### Your goal
Copy each line of the listing below where the word "клуба" turns up.

### Data extract
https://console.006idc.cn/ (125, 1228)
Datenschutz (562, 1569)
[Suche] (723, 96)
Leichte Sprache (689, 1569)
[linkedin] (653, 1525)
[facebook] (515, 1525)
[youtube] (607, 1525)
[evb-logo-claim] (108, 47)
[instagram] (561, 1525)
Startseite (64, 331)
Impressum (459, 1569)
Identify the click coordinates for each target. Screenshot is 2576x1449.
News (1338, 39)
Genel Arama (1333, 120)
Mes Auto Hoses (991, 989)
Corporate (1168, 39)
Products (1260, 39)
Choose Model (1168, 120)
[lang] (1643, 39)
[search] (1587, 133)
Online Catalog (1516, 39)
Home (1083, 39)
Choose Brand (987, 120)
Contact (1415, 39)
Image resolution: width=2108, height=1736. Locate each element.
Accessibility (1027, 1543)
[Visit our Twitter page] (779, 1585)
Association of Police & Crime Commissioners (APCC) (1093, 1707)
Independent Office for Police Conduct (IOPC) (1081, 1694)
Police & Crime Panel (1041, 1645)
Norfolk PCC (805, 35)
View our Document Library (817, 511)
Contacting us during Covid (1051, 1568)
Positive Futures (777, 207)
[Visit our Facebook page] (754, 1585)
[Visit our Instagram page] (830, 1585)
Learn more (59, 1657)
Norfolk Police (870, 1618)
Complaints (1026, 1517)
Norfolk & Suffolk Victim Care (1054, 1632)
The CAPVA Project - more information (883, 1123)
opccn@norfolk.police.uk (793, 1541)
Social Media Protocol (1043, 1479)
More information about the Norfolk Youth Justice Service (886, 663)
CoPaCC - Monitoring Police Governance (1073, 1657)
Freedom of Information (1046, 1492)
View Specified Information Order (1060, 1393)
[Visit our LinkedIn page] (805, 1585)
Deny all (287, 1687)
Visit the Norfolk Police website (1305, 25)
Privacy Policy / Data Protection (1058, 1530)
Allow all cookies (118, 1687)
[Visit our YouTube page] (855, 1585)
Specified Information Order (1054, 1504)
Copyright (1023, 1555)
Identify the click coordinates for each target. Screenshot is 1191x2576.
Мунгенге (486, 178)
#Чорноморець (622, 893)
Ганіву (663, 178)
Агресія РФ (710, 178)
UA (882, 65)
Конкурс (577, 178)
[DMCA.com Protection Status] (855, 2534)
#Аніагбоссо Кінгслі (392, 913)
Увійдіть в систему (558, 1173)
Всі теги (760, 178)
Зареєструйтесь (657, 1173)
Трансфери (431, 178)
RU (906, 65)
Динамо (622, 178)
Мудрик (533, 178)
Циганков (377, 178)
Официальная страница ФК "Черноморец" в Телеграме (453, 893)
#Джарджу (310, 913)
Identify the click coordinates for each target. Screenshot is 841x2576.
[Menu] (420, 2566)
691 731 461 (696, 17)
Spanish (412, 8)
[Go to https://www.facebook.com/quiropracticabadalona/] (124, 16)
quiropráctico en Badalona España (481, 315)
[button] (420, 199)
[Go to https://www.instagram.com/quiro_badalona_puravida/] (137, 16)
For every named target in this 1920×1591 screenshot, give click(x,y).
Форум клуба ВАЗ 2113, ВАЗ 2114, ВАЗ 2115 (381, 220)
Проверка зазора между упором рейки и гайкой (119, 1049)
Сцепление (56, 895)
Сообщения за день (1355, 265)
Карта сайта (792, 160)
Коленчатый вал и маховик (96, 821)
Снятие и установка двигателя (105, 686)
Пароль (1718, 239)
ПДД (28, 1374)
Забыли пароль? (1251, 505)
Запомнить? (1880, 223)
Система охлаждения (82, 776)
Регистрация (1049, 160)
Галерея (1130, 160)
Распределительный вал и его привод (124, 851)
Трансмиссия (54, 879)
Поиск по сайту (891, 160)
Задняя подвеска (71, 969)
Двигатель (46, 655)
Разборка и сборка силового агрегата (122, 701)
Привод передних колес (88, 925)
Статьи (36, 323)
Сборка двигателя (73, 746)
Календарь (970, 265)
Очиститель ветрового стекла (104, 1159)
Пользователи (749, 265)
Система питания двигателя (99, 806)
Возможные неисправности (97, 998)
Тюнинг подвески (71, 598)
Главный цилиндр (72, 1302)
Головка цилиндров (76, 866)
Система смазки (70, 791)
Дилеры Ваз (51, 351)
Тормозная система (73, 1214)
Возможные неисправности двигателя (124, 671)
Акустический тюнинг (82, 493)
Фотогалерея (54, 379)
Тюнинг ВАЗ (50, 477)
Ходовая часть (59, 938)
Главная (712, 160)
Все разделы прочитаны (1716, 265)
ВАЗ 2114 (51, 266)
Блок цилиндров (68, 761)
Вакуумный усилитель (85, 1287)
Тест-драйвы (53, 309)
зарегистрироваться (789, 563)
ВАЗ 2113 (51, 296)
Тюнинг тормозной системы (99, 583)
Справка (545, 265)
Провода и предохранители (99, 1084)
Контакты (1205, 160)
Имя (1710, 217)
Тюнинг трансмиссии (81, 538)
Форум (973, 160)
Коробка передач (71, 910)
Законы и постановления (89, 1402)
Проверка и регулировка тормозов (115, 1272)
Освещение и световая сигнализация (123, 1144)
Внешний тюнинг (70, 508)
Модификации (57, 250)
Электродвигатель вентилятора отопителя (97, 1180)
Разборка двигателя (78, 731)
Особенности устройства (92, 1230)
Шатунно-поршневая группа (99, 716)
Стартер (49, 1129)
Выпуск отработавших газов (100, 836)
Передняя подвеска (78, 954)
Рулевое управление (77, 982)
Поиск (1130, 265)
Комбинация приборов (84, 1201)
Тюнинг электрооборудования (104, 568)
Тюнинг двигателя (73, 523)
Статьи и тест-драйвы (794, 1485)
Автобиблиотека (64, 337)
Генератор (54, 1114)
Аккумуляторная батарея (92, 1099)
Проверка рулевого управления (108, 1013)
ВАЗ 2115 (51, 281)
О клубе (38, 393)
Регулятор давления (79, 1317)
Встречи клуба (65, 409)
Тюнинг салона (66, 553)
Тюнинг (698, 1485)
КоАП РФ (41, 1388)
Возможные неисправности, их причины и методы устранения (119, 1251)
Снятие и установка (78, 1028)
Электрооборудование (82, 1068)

### Answer to this exercise
Форум клуба ВАЗ 2113, ВАЗ 2114, ВАЗ 2115 (381, 220)
Встречи клуба (65, 409)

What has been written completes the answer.